グランフィード家の離れ、その縁側には、静かな夜風が吹いていた。

昼間の賑やかな“ミーナと猫たちとのかくれんぼ”が嘘のように、あたりは虫の音に包まれている。


「……昔と変わらぬ、静かな夜だな」


クラウス=グランフィードは、湯呑みにそっと口をつけた。

村に訪れて三日目の夜。今日は、弟のアベルとその妻レイナと、久々に三人きりの夜だった。


「それにしても……本当に、君は変わらんな。アベル」


「お前に言われるとは思わなかったよ、兄さん」


アベルは苦笑しながら、傍らに控える妻レイナを一瞥した。

彼女はにこやかに湯を注ぎ、椅子に腰掛ける。


「変わらないって、いいことよ。家族が、ここにあるって意味でしょう?」


「……そうだな」


クラウスは小さくうなずき、三人の間にあたたかな静寂が流れた。



◆王都の責務、そして兄としての想い


「王都では、野菜の評判が思った以上に大きくなっていてな。ルークとミーナの野菜が、“王妃の食卓に昇る”ほどだ」


「……そこまで?」


アベルは、やや驚いた顔で眉をひそめた。


「まったく、王妃エリザベート様にまで届くとはね。ミーナはそのこと、知らないのでは?」


「むろんだ。ミーナに知らせれば、“では王宮にも野菜を届けに参ります!”などと言いかねん」


「言うでしょうね……絶対に」


三人は同時に笑った。


「……私の子だけれど、あの子の真っすぐさには時折びっくりするわ。よく育ってくれたけれど……」


レイナがぽつりと呟くと、アベルがそっと彼女の手を握った。


「育てたのは君と……そして村だ。
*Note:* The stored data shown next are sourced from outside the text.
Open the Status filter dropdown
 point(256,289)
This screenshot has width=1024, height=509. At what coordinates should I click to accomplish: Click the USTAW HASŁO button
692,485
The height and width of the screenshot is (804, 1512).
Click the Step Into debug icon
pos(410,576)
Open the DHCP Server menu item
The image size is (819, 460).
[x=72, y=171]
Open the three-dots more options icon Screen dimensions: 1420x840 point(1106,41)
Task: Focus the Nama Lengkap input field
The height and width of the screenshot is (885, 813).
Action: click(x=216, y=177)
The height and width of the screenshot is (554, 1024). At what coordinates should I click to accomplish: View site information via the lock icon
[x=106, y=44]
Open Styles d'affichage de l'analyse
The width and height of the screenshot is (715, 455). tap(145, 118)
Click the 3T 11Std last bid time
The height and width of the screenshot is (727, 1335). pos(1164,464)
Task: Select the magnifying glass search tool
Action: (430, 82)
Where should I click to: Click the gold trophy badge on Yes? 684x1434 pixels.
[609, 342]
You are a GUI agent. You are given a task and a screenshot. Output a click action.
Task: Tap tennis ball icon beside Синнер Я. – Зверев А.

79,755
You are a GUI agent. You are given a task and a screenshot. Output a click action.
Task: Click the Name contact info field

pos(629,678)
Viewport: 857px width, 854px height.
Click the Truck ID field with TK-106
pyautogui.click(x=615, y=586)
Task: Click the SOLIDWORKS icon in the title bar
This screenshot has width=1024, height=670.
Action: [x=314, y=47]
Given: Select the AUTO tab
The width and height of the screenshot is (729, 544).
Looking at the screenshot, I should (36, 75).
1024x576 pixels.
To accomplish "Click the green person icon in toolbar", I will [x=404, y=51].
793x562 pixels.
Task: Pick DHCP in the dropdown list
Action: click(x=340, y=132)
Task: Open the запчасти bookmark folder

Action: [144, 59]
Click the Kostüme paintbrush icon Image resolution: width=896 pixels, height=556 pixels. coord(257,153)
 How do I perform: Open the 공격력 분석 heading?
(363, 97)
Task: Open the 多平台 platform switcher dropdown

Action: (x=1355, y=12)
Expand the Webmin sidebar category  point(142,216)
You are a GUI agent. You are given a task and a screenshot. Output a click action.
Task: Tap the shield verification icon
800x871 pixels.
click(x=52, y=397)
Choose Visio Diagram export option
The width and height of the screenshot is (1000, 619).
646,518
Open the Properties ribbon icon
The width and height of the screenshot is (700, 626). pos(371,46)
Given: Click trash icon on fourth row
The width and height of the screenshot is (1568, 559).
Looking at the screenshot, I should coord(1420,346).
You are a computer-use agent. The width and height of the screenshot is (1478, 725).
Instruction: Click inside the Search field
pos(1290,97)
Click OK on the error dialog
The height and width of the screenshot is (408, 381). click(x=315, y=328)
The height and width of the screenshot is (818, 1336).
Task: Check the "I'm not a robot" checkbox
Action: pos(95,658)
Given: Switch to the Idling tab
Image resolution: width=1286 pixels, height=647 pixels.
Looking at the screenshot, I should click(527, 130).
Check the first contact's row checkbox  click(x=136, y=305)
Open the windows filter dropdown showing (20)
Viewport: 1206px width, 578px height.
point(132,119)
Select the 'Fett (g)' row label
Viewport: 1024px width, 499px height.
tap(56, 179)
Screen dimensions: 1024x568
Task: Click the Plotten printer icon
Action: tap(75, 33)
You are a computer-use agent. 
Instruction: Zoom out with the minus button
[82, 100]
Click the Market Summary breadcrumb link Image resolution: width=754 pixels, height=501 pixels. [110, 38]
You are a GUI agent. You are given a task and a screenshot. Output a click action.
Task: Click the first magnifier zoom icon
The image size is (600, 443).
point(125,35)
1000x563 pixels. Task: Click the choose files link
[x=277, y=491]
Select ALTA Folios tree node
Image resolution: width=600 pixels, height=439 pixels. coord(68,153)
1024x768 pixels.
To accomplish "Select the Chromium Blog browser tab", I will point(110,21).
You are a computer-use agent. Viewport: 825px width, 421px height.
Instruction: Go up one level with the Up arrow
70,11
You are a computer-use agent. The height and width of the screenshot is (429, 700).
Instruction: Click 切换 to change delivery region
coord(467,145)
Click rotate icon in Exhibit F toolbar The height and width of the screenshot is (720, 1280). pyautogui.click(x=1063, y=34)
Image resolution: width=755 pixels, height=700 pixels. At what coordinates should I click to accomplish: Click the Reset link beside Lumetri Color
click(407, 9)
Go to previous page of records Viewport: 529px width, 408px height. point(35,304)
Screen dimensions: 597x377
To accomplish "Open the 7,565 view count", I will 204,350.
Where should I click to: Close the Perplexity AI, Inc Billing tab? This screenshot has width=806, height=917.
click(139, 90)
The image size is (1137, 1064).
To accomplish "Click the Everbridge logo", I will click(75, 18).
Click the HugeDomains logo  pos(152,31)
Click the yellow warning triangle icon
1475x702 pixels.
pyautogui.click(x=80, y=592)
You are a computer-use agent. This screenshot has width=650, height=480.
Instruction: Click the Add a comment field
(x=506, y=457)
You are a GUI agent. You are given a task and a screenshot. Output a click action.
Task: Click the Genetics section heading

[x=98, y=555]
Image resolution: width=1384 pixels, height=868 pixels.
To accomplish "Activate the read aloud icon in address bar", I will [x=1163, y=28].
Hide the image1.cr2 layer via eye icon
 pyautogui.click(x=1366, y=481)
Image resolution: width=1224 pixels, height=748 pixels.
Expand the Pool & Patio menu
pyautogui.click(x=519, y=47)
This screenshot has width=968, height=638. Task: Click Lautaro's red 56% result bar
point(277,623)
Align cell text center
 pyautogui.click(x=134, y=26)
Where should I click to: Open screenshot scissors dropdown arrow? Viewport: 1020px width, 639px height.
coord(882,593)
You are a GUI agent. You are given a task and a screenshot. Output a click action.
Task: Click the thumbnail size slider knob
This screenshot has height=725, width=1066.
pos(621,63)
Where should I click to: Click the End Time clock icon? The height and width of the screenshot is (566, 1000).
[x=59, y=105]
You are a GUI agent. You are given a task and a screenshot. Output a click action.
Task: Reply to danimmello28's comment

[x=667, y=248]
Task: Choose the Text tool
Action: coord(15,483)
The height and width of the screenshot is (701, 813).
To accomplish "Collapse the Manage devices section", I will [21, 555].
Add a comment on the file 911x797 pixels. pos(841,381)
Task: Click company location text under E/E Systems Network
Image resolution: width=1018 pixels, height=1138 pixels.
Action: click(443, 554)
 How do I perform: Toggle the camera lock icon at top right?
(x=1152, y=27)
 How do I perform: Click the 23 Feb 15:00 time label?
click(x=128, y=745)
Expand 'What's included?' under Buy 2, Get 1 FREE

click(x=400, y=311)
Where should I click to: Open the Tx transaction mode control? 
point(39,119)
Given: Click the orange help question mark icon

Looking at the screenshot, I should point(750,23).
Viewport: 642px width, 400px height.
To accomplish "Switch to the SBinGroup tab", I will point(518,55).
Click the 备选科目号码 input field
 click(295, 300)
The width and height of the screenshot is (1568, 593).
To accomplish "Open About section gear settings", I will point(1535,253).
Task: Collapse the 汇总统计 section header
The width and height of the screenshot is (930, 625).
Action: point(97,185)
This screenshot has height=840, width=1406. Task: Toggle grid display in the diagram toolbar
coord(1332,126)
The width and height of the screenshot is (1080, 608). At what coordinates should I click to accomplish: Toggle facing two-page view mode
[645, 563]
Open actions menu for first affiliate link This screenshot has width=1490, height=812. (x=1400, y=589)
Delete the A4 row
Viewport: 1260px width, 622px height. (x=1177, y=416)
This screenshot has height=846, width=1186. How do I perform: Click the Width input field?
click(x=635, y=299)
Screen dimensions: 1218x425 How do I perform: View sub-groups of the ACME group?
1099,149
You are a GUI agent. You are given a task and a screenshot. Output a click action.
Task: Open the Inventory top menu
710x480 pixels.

俺は耕していただけさ」


「それが大事なのですよ、弟よ」


クラウスはふっと笑い、湯呑みを持ち上げた。


「お前が耕し、レイナ殿が支え、ルークが根を張った。そしてミーナが花を咲かせた。

……グランフィードの名は、田畑にこそあると、そう思えてきたよ」



◆兄弟のすれ違い、そして


「……それでも、兄さんは王都で“名”を守っている」


アベルの声には、どこか遠慮があった。


「王の命令、宮廷の駆け引き、貴族たちの牽制……俺には耐えられなかった。あの場所で生きるなんて、到底無理だった」


「それでいい。俺も、たぶん、向いてなどおらん」


クラウスは、一瞬だけ眼差しを伏せた。

月明かりが、三人の影を縁側に落とす。


「父上が亡くなったとき、お前にだけは言いたかった。

……俺も、本当は逃げ出したかった。だが、誰かが“あの名”を守らねばならなかった」


「兄さん……」


「わかってる。お前を恨んではいない。……ただ、少し、羨ましくなったことはあるよ」


レイナがそっと、お茶を二人に注ぎ直した。


「兄さん……私たちも、あなたに感謝しています。あなたが都に残ってくれたから、私たちはここで生きられた。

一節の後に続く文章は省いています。